___ Исходный фрагмент
На мое философствование Эрнст оказал большое влияние — как всей своей жизнью, так и тем, что он говорил. В работе над моей трехтомной «Философией» он, однако, принял непосредственное участие. Без него это произведение не стало бы таким, каково оно есть. Со свойственной ему скромностью» Эрнст в 1927 году попросил меня, если это возможно, прислать ему черновики моей книги, которые мне уже не нужны, вместо того чтобы выбрасывать их в корзину для мусора. Я в ответ послал ему машинописные копии первых моих записей, представлявших собой уже нечто связное. Началась наша совместная работа: обмен вопросами и ответами, предложениями и мнениями, по большей части в письмах, а при каждой встрече — и устно. Он был просто неповторим в своей полной самоотверженности, когда занимался моими делами совершенно как своими собственными. Он не только прочел все мои рукописи, но и снабдил их критическими замечаниями. Он повлиял на композицию глав, на содержательные моменты и на стиль книги. Мало сказать, что участие и поддержка Эрнста давали мне мощный импульс для работы; он оказал мне и совершенно конкретную помощь — помог обогатить и улучшить текст во многих местах. Если, по его мнению, мне что‑то удавалось, он радовался, а когда полагал, что у меня что‑то не получилось, терзался больше, чем я. Он считал, что я чересчур беззаботен, и бранил за легкомыслие, высказывая замечания и серьезно, и в шутливой форме, когда дело касалось мелочей «Если костюм сшит великолепно, но у него отсутствует одна пуговица — пиши пропало». Некоторые субботы и воскресенья он проводил в небольшом замке неподалеку от Берлина, чтобы в полном уединении, отрешившись от работы, без помех углубиться в чтение написанного мной. Часто в перерывах между приемами больных он заходил в кафе «Жости» на Потсдамерплац, чтобы, сидя там, вникнуть в особенно трудные места моей рукописи. В саквояже с врачебными инструментами он всегда возил мои наброски, чтобы читать их в дороге. Вплоть до последнего дня перед отправкой рукописи в типографию он звонил из Берлина в Гейдельберг, чтобы устранить в ней какие‑то недочеты.
При таком сотрудничестве в конце концов уже было невозможно разделить, что исходило от него, а что — от меня. Это было сотрудничество в создании книги, а не улучшение уже готовой рукописи.
Такое уже не повторилось. Мы попытались еще раз, когда я писал книгу о Ницше. Эрнст и здесь высказал множество критических замечаний, но достичь такого же чудесного прояснения содержания работы еще раз не удалось.
______
___ Предоставленные строки
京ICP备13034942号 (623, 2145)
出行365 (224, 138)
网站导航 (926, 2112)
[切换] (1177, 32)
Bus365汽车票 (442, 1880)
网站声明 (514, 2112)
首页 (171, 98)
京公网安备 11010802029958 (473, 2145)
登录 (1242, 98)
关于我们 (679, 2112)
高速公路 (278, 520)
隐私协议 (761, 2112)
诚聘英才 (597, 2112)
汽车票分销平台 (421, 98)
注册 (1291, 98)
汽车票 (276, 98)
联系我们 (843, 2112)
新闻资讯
______
### Суть задания
• 1. В чём, согласно фрагменту о совместной работе с Эрнстом, он всегда возил наброски рукописи, чтобы читать их в дороге?
• 2. Продолжите фрагмент о совместной работе с Эрнстом, начав сразу после его последнего предложения.
Строки с данными никак не связаны с фрагментом.

### Ответы по заданиям
• 1. В саквояже с врачебными инструментами.

• 2.
Тогда мой друг виделся мне таким. Занимаясь врачебной практикой, он не имел времени, чтобы штудировать большие произведения, да у него и не было такого желания. Поэтому читал он немного. Однако какой‑нибудь глубокий тезис вызывал у него собственные философские размышления, и то, что он схватывал, выделяя — в философии, в науке, в поэзии, в музыке, в искусстве, даже в политике, — оказывалось самым главным, словно он обладал даром, видя все в целом, проникать взглядом вглубь, вплоть до самых предельных оснований. Другие его друзья, так же как и я, бывали потрясены, наблюдая, как он мгновенно выхватывал наиболее существенное при самой скудной информации. Но сам он не писал. Правда, в двадцатые годы он опубликовал две содержательные статьи о социальном положении врачей, что было тогда актуально. Статьи носили отпечаток его личности. Однако решился написать он только тогда, когда это отказался сделать я, а ситуация, тем не менее, того требовала. Со свойственной ему скромностью он полагал, что у друга получится лучше, а потом на деле доказал противоположное. Но в целом он отказался от писательской стези и считал тогда такой отказ совершенно естественным: при чрезвычайной одаренности интуицией у него недоставало усидчивости; при выдающейся способности суждения ему не хватало работоспособности; при легкости суждений, основанной на умении моментально схватывать суть целого, соль ситуации, главное в человеке, он не обладал способностью выстраивать последовательные рассуждения и опираться на них.